Source information:
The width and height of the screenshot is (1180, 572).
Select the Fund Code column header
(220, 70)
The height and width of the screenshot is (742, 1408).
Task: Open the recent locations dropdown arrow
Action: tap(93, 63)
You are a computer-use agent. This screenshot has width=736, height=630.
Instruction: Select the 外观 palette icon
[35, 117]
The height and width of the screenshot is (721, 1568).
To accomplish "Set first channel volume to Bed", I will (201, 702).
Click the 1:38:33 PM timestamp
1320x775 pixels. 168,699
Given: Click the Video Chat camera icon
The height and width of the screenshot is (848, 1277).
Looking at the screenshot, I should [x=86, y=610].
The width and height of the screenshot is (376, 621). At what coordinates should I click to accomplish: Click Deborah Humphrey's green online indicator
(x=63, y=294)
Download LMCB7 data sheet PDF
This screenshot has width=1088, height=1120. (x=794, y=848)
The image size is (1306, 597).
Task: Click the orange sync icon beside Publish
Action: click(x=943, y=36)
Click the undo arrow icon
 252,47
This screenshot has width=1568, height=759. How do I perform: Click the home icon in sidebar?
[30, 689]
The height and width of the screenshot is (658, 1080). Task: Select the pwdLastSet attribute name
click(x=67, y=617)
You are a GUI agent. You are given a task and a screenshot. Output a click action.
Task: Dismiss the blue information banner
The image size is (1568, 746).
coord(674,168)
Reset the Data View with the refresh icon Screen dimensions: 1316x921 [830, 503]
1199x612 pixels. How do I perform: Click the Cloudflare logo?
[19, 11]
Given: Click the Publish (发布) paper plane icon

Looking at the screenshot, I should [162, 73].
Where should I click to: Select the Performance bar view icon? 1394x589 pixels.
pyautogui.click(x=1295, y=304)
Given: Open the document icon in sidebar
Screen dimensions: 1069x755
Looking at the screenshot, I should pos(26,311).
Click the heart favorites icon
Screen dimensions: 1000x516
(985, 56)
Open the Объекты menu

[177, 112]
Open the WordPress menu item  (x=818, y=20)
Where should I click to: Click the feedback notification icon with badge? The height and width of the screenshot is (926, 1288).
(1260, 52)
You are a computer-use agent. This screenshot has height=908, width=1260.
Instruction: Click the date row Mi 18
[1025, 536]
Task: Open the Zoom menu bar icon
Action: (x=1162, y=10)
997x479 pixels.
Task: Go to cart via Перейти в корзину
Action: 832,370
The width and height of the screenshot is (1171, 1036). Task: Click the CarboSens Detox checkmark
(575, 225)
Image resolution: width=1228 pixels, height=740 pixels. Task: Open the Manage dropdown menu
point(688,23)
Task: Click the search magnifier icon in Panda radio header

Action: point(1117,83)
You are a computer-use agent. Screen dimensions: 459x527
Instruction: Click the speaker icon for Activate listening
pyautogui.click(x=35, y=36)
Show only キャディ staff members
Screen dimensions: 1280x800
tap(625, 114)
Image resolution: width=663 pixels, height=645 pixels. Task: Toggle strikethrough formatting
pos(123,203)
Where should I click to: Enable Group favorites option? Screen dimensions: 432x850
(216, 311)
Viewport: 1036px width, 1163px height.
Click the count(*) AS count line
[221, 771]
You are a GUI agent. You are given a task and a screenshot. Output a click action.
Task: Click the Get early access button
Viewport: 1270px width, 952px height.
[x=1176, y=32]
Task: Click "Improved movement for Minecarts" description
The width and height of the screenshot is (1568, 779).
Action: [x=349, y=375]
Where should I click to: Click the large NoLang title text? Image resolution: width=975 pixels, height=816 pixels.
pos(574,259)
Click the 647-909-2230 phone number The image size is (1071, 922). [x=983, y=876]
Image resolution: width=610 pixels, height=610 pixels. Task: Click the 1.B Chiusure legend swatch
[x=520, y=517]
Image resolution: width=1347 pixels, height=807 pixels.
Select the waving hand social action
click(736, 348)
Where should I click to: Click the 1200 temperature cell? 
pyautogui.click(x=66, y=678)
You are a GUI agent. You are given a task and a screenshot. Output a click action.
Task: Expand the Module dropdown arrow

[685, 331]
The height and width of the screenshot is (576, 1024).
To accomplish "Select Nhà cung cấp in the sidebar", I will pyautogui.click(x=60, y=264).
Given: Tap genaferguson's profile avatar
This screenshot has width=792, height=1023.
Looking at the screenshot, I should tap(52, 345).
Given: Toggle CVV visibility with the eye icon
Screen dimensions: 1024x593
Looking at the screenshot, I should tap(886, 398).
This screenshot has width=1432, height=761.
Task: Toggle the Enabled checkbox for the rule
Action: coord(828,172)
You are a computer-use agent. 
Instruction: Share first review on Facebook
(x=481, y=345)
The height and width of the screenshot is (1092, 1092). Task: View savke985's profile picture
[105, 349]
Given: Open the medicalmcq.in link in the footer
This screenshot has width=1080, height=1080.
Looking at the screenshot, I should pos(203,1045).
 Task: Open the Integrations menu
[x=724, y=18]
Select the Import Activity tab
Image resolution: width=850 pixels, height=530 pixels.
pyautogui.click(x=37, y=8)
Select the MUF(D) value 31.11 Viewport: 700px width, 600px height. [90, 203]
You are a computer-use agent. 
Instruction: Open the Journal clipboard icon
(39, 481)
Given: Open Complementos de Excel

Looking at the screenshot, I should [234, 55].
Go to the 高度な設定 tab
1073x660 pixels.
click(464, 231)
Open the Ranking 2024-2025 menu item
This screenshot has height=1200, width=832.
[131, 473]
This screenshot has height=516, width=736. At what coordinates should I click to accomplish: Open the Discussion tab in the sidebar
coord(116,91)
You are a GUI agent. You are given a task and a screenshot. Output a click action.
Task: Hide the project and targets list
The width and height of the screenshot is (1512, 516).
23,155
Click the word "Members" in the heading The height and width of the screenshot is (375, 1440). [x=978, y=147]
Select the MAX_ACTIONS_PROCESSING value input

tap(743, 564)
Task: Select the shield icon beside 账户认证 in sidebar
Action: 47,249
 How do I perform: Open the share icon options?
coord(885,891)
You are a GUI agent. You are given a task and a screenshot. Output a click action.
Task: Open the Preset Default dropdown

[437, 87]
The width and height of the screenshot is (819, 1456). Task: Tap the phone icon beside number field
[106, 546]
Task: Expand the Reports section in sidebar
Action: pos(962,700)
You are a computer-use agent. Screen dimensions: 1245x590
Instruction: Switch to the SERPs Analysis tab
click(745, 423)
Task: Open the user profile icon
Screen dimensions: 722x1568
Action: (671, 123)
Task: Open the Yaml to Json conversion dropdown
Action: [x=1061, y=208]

Work order:
Everything above from the line containing "Click the undo arrow icon" through the line containing "Given: Open the document icon in sidebar" must be copied exactly. Nothing outside that range belongs in the answer.

Solution:
Click the undo arrow icon
 252,47
This screenshot has width=1568, height=759. How do I perform: Click the home icon in sidebar?
[30, 689]
The height and width of the screenshot is (658, 1080). Task: Select the pwdLastSet attribute name
click(x=67, y=617)
You are a GUI agent. You are given a task and a screenshot. Output a click action.
Task: Dismiss the blue information banner
The image size is (1568, 746).
coord(674,168)
Reset the Data View with the refresh icon Screen dimensions: 1316x921 [830, 503]
1199x612 pixels. How do I perform: Click the Cloudflare logo?
[19, 11]
Given: Click the Publish (发布) paper plane icon

Looking at the screenshot, I should [162, 73].
Where should I click to: Select the Performance bar view icon? 1394x589 pixels.
pyautogui.click(x=1295, y=304)
Given: Open the document icon in sidebar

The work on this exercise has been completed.